The Problem With Confidence Intervals

Why might using confidence intervals not work too well? One reason is that if you don't have many ratings for an item, then your confidence interval is going to be very wide, so the lower bound of the confidence interval will be small. Thus, items without many ratings will end up at the bottom of your list.

Intuitively, however, you probably want items without many ratings to be near the average item, so you want to wiggle your estimated rating of the item toward the mean rating over all items (i.e., you want to push your estimated rating toward a prior). This is exactly what a Bayesian approach does.

Bayesian Approach I: Normal Distribution over Ratings

One way of moving the estimated rating toward a prior is, as in Karl's answer, to use an estimate of the form $w*R + (1-w)*C$:

  • $R$ is the mean over the ratings for the items.
  • $C$ is the mean over all items (or whatever prior you want to shrink your rating to).
  • Note that the formula is just a weighted combination of $R$ and $C$.
  • $w = \frac{v}{v+m}$ is the weight assigned to $R$, where $v$ is the number of reviews for the beer and $m$ is some kind of constant "threshold" parameter.
  • Note that when $v$ is very large, i.e., when we have a lot of ratings for the current item, then $w$ is very close to 1, so our estimated rating is very close to $R$ and we pay little attention to the prior $C$. When $v$ is small, however, $w$ is very close to 0, so the estimated rating places a lot of weight on the prior $C$.

This estimate can, in fact, be given a Bayesian interpretation as the posterior estimate of the item's mean rating when individual ratings comes from a normal distribution centered around that mean.

However, assuming that ratings come from a normal distribution has two problems:

  • A normal distribution is continuous, but ratings are discrete.
  • Ratings for an item don't necessarily follow a unimodal Gaussian shape. For example, maybe your item is very polarizing, so people tend to either give it a very high rating or give it a very low rating.

Bayesian Approach II: Multinomial Distribution over Ratings

So instead of assuming a normal distribution for ratings, let's assume a multinomial distribution. That is, given some specific item, there's a probability $p_1$ that a random user will give it 1 star, a probability $p_2$ that a random user will give it 2 stars, and so on.

Of course, we have no idea what these probabilities are. As we get more and more ratings for this item, we can guess that $p_1$ is close to $\frac{n_1}{n}$, where $n_1$ is the number of users who gave it 1 star and $n$ is the total number of users who rated the item, but when we first start out, we have nothing. So we place a Dirichlet prior $Dir(\alpha_1, \ldots, \alpha_k)$ on these probabilities.

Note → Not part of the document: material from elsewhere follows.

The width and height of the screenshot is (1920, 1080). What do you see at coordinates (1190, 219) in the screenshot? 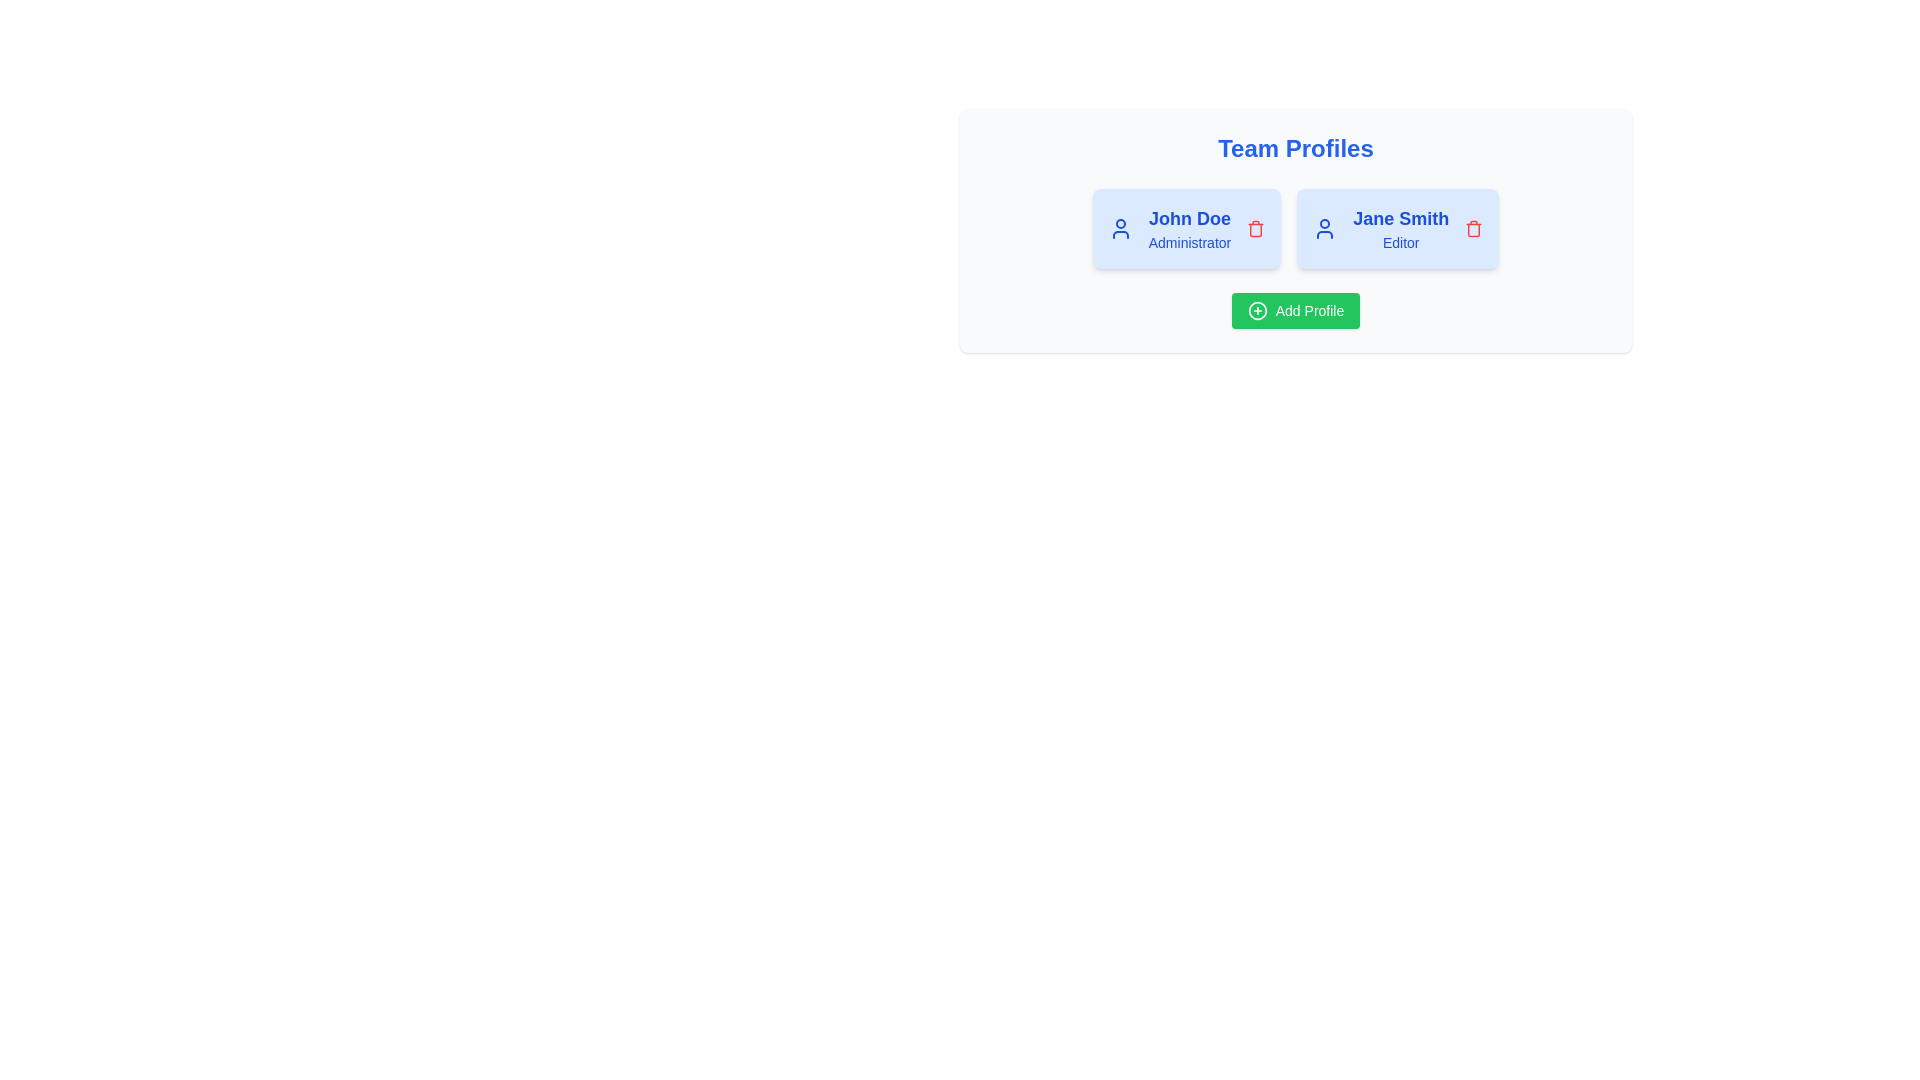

What is this Dirichlet prior? We can think of each $\alpha_i$ parameter as being a "virtual count" of the number of times some virtual person gave the item $i$ stars. For example, if $\alpha_1 = 2$, $\alpha_2 = 1$, and all the other $\alpha_i$ are equal to 0, then we can think of this as saying that two virtual people gave the item 1 star and one virtual person gave the item 2 stars. So before we even get any actual users, we can use this virtual distribution to provide an estimate of the item's rating.

[One way of choosing the $\alpha_i$ parameters would be to set $\alpha_i$ equal to the overall proportion of votes of $i$ stars. (Note that the $\alpha_i$ parameters aren't necessarily integers.)]

Then, once actual ratings come in, simply add their counts to the virtual counts of your Dirichlet prior. Whenever you want to estimate the rating of your item, simply take the mean over all of the item's ratings (both its virtual ratings and its actual ratings).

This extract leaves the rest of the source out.